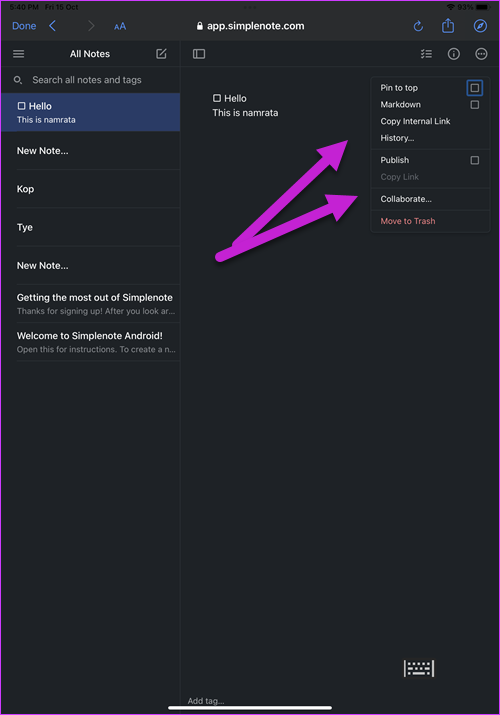The image size is (500, 715).
Task: Open the Safari share icon
Action: pos(448,26)
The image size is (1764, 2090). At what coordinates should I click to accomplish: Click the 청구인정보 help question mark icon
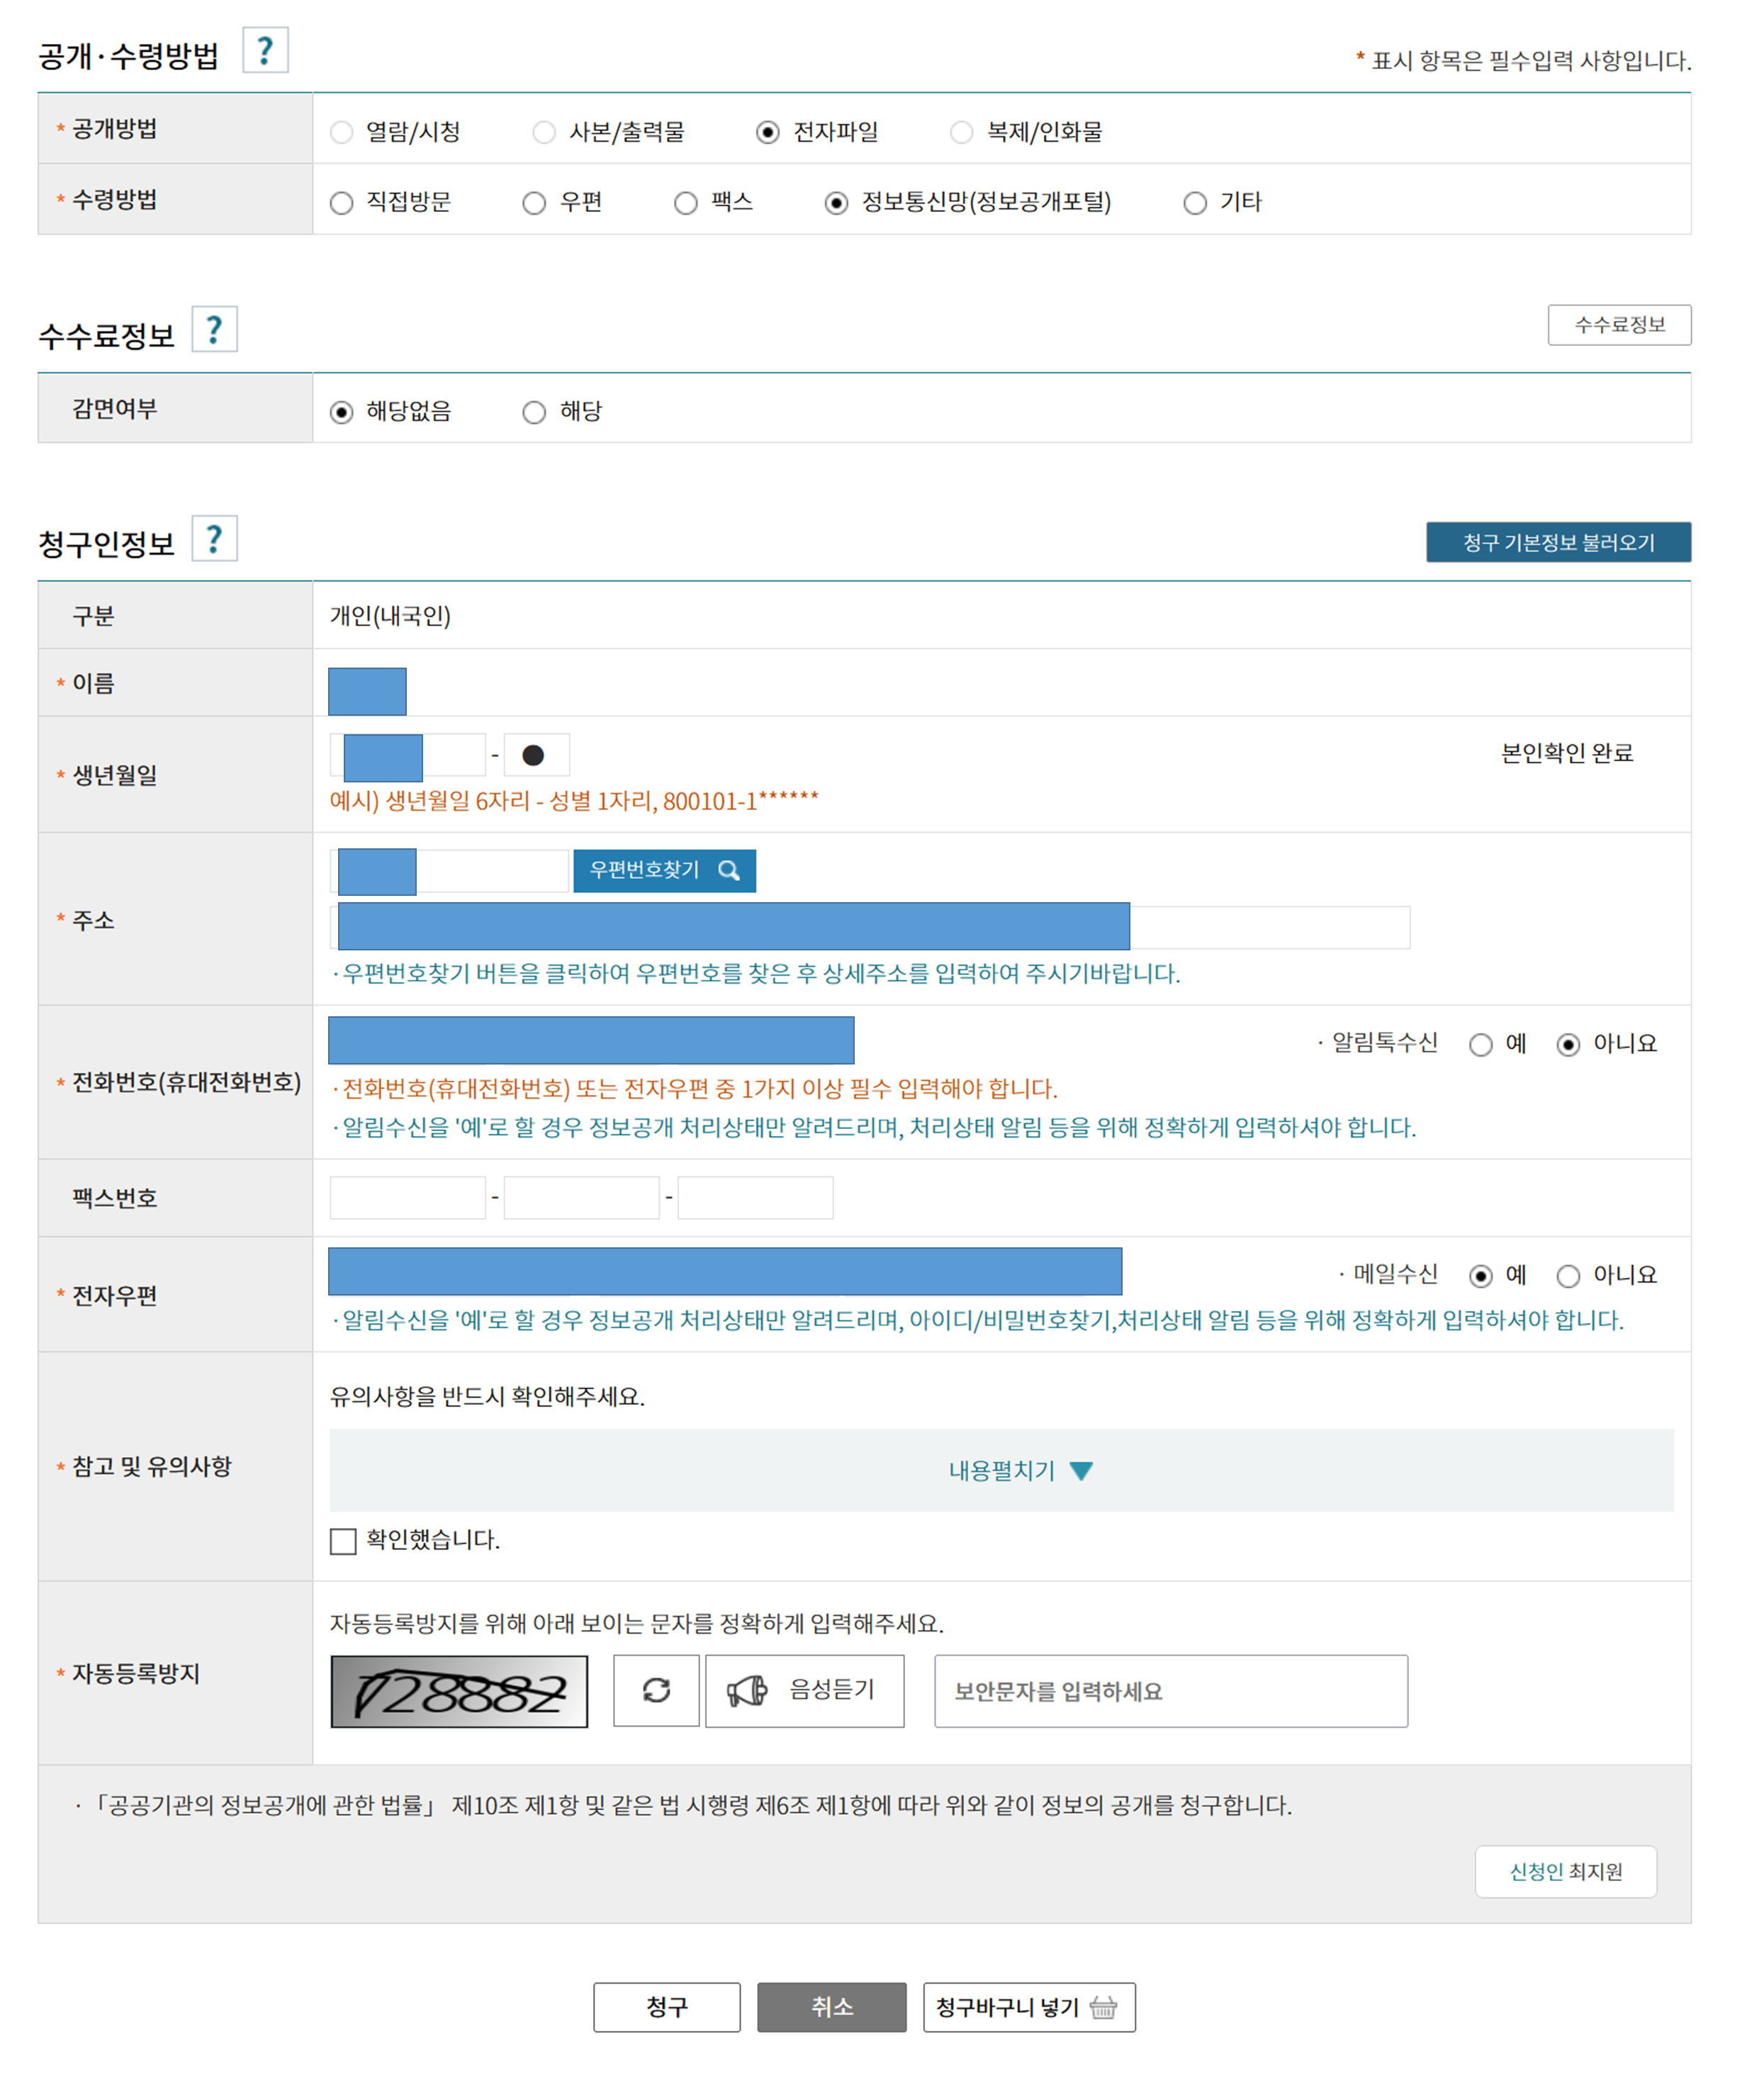(x=214, y=539)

» Problem description
Rewrite the data above with "coordinates" replaced by "screen position" and everything else unchanged. Leave the pictures out of your answer.

» Task solution
The image size is (500, 715).
Task: Open the Safari share icon
Action: pos(448,26)
The image size is (1764, 2090). At what screen position should I click to accomplish: Click the 청구인정보 help question mark icon
(x=214, y=539)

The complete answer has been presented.